In the UK last week, an 18 year old woman’s birthday celebration ended in emergency surgery to remove her perforated stomach. The cause: a cocktail prepared using liquid nitrogen. The tragedy has prompted an intense look at the use of liquid nitrogen in food and beverage preparation.
Gaby Scanlon ingested the “correctly prepared
Jagermeister drink made with liquid nitrogen” at her 18th birthday celebration. Shortly thereafter she began to feel sick, “becoming breathless and developing severe stomach pain.” When Gaby reached the hospital, she was diagnosed with a
perforated stomach, which had to be removed.
Dr. Malcolm Povey, professor of food physics at
Leeds University, explains what probably happened to Gaby.
“The liquid nitrogen would rapidly change into gas and blow the stomach up like a balloon,” he said. “The idea that people put this stuff in drinks is just unbelievable.”
At a boiling point of -196C,
liquid nitrogen is used for a variety of industrial applications including coolant for computers, to remove skin growths and cancers, and in cryogenic studies where scientists examine the effects of very cold temperatures on materials.
Top restaurants have increasingly used it as a method for instantly freezing food and drinks, or creating a cloud or vapor special effect.
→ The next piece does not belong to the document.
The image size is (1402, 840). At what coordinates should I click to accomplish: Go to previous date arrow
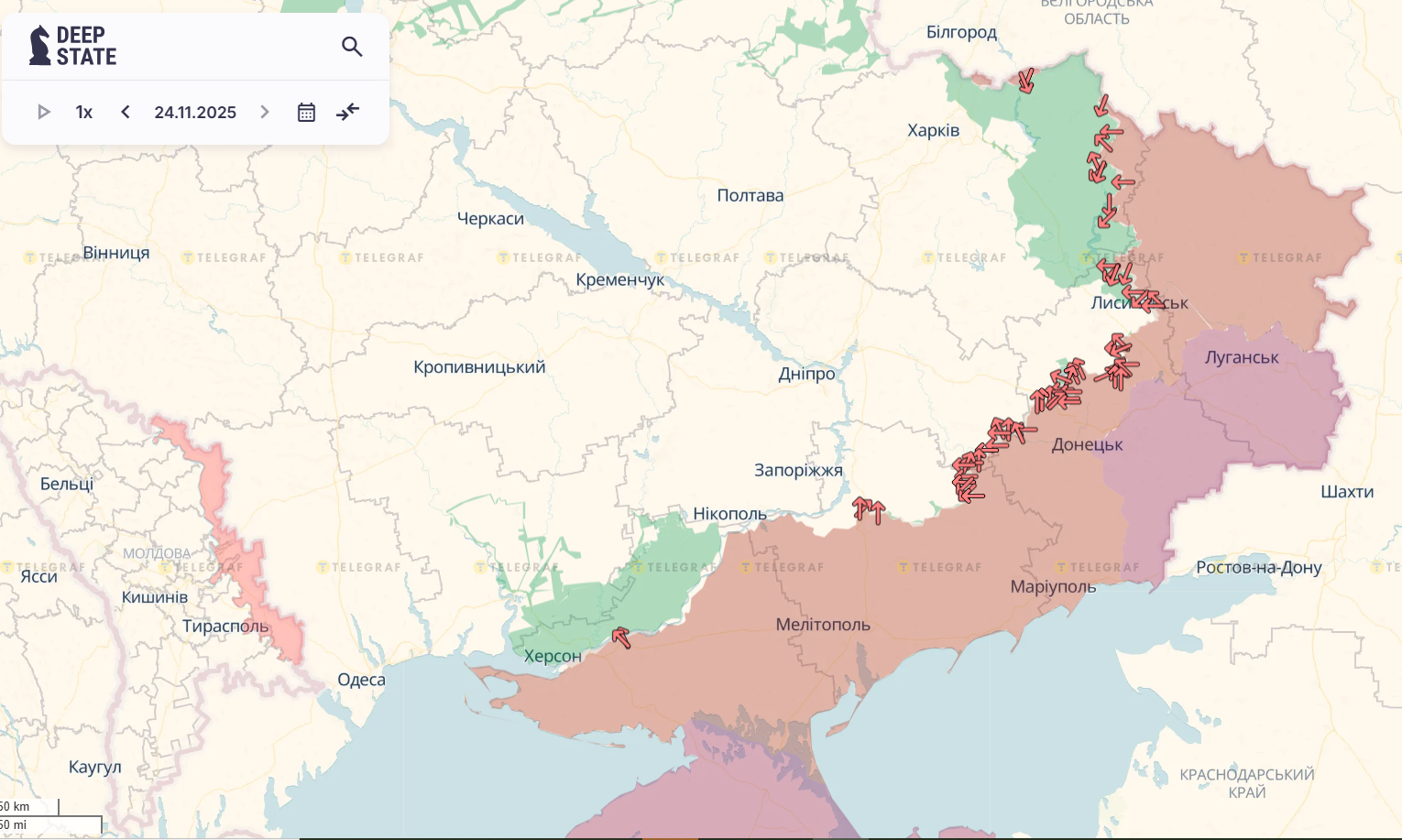tap(126, 112)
Chef Heston Blumenthal made the avant-garde cooking technique famous with his nitro-scrambled egg and bacon ice cream and nitro-parched aperitifs at his Berkshire, UK, restaurant,
the Fat Duck.
Since then, it has become a popular technique at restaurants and dozens of recipes have shown up on the internet.
If not handled properly, Barham says, the liquefied gas can cause frostbite or cryogenic burns. Using it in cooking is fine, as long as proper safety measures are taken.
“If liquid nitrogen is added to a liquid such as an ice-cream mixture, it cools the liquid rapidly while it boils away and produces a cloud of vapor. The technique is used by some restaurants to prepare instant ice creams at the table – the rapid freezing produces an ice cream with particularly small ice crystals which has a very smooth texture,” he says.
Ingesting liquid nitrogen should never be done, and it is essential that all the liquid has evaporated before any food or drink prepared with it is used.
Gaby Scanlon’s tragedy has prompted the UK’s
Food Standards Agency to issue a warning, telling consumers to “take care when drinking cocktails made with this substance.”
Director of public health for the county of Cumbria,
Dr. John Ashton said that Gaby was “the victim of an irresponsible alcohol industry that’s now competing on gimmicks.” The police say the bar involved has suspended selling drinks prepared with liquid nitrogen and is cooperating with the investigation.
John Emsley, science writer and fellow at the
Royal Society of Chemistry, says that if more than a “trivial” amount of liquid nitrogen is swallowed the results are disastrous.
“If you drank more than a few drops of liquid nitrogen, certainly a teaspoon, it would freeze, and become solid and brittle like glass. Imagine if that happened in the alimentary canal or the stomach. The liquid also quickly picks up heat, boils and becomes a gas, which could cause damage such as perforations or cause a stomach to burst,” he says.
Emsley asserted he would be surprised if someone could swallow liquid nitrogen. “It would be extremely cold in anyone’s mouth – people would want to spit it out immediately,” he says.
Emsley believes the liquid nitrogen is safe in the hands of chefs and bartenders trained to use it, he suggests that there should be a very strong warning not to “play” with it. “It can be a bit of a novelty in the hands of experts, but it would be a different territory in the hands of the general public.”
David Morris, Tory MP for Morecambe and Lunsdale, UK, has
called for a ban on drinks made with liquid nitrogen following Scanlon’s ordeal. “I would like to see these drinks banned from sale so we do not see anyone else’s son or daughter injured or even killed.”